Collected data
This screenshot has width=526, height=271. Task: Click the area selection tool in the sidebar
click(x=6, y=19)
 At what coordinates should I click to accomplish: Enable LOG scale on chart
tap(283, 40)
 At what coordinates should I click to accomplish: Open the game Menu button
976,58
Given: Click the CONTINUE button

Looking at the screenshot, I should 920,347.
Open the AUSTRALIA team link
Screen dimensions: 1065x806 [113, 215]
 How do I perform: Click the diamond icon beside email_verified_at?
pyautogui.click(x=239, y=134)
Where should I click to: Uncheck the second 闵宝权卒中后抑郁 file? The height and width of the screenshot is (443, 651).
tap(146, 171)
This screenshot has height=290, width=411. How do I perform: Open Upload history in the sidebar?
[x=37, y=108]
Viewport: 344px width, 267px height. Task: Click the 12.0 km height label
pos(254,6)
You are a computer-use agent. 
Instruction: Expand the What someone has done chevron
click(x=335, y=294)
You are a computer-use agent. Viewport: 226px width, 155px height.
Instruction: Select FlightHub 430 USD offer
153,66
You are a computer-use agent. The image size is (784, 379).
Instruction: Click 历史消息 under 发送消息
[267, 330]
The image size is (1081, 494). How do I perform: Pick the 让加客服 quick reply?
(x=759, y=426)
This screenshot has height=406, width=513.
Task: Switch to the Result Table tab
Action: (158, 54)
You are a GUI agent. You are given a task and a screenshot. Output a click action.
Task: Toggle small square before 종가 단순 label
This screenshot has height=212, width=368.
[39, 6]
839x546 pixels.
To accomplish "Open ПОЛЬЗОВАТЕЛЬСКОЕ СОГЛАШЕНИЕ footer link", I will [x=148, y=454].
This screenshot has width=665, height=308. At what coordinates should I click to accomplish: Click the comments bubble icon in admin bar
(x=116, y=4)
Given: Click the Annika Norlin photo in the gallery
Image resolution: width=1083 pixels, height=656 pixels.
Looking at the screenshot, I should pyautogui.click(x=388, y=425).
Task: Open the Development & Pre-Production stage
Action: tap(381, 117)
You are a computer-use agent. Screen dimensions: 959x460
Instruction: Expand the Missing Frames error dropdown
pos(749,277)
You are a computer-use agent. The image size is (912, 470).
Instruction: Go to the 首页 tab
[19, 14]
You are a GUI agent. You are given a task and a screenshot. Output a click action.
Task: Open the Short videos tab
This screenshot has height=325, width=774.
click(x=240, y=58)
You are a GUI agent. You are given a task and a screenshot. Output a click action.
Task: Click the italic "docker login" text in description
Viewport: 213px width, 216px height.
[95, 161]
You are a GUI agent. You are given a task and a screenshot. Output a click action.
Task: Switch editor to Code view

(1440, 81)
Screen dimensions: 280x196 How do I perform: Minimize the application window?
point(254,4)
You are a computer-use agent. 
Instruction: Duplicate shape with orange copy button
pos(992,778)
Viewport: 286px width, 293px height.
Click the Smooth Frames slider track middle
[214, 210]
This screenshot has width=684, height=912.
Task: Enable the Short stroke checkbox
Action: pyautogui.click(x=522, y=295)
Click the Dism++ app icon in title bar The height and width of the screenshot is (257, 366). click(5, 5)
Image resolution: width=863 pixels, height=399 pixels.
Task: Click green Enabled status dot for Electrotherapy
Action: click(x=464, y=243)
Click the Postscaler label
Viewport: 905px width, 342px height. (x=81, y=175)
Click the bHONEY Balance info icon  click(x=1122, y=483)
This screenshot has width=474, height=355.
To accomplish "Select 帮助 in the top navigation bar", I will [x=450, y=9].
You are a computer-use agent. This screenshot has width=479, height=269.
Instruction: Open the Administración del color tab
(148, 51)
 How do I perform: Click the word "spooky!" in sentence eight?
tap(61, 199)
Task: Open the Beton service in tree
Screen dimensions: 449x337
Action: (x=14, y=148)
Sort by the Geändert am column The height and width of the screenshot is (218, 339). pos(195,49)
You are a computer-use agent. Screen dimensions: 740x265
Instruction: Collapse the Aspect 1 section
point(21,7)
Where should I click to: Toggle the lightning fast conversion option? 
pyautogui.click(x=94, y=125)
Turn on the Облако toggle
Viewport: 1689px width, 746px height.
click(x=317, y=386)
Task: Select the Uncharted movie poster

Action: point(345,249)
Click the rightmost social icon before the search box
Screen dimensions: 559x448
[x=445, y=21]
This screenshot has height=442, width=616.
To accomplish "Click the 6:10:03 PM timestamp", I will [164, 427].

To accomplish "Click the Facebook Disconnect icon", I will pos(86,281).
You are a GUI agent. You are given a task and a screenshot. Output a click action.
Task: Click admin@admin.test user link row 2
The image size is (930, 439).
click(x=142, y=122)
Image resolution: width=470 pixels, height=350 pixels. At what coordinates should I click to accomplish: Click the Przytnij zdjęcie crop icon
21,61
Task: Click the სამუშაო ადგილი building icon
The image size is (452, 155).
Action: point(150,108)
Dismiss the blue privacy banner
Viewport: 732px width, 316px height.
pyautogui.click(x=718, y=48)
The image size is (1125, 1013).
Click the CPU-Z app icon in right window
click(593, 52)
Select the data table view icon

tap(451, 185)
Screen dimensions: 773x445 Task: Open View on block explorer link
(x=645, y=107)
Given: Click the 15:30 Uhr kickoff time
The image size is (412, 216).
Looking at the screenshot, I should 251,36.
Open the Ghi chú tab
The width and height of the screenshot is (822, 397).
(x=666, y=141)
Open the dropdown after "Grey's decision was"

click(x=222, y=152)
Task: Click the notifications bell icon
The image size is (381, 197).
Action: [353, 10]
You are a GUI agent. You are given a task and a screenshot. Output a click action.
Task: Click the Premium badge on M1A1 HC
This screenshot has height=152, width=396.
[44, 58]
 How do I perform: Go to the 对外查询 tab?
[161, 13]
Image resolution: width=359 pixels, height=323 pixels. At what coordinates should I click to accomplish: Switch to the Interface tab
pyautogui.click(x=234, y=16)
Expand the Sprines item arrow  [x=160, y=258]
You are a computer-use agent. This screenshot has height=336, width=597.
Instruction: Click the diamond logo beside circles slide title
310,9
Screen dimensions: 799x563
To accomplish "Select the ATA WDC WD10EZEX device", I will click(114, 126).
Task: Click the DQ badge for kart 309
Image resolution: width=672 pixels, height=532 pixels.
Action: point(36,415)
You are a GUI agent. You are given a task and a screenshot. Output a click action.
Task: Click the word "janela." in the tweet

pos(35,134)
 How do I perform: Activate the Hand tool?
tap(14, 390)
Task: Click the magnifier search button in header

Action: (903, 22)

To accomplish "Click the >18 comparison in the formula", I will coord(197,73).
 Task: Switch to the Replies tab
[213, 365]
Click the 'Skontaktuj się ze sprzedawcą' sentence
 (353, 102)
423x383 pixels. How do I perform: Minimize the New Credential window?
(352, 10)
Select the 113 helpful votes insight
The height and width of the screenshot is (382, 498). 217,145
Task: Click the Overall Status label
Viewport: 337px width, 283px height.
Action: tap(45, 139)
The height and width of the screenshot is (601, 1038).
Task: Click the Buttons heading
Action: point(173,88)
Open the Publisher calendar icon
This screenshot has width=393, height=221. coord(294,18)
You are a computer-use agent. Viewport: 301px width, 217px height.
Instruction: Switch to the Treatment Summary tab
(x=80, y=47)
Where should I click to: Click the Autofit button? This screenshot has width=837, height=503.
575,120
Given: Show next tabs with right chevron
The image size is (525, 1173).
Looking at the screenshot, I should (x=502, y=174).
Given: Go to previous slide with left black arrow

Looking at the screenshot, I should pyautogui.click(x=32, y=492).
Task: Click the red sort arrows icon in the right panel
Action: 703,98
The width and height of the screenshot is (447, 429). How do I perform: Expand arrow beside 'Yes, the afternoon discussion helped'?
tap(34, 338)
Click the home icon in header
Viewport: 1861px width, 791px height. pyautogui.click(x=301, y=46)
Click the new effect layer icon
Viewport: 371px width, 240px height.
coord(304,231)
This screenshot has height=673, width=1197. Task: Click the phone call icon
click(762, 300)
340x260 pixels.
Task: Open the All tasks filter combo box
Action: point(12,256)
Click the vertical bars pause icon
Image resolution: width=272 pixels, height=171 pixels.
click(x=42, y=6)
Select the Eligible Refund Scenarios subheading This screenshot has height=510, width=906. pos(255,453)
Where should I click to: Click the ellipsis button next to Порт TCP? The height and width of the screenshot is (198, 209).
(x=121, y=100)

WORK TO COMPLETE:
What are the lines above, starting at the one with "Click the 'Skontaktuj" and ending at the one with "Select the Eligible"? Give them again exactly, and only them.

THE COMPLETED TASK:
Click the 'Skontaktuj się ze sprzedawcą' sentence
 (353, 102)
423x383 pixels. How do I perform: Minimize the New Credential window?
(352, 10)
Select the 113 helpful votes insight
The height and width of the screenshot is (382, 498). 217,145
Task: Click the Overall Status label
Viewport: 337px width, 283px height.
Action: tap(45, 139)
The height and width of the screenshot is (601, 1038).
Task: Click the Buttons heading
Action: point(173,88)
Open the Publisher calendar icon
This screenshot has width=393, height=221. coord(294,18)
You are a computer-use agent. Viewport: 301px width, 217px height.
Instruction: Switch to the Treatment Summary tab
(x=80, y=47)
Where should I click to: Click the Autofit button? This screenshot has width=837, height=503.
575,120
Given: Show next tabs with right chevron
The image size is (525, 1173).
Looking at the screenshot, I should (x=502, y=174).
Given: Go to previous slide with left black arrow

Looking at the screenshot, I should pyautogui.click(x=32, y=492).
Task: Click the red sort arrows icon in the right panel
Action: 703,98
The width and height of the screenshot is (447, 429). How do I perform: Expand arrow beside 'Yes, the afternoon discussion helped'?
tap(34, 338)
Click the home icon in header
Viewport: 1861px width, 791px height. pyautogui.click(x=301, y=46)
Click the new effect layer icon
Viewport: 371px width, 240px height.
coord(304,231)
This screenshot has height=673, width=1197. Task: Click the phone call icon
click(762, 300)
340x260 pixels.
Task: Open the All tasks filter combo box
Action: point(12,256)
Click the vertical bars pause icon
Image resolution: width=272 pixels, height=171 pixels.
click(x=42, y=6)
Select the Eligible Refund Scenarios subheading This screenshot has height=510, width=906. pos(255,453)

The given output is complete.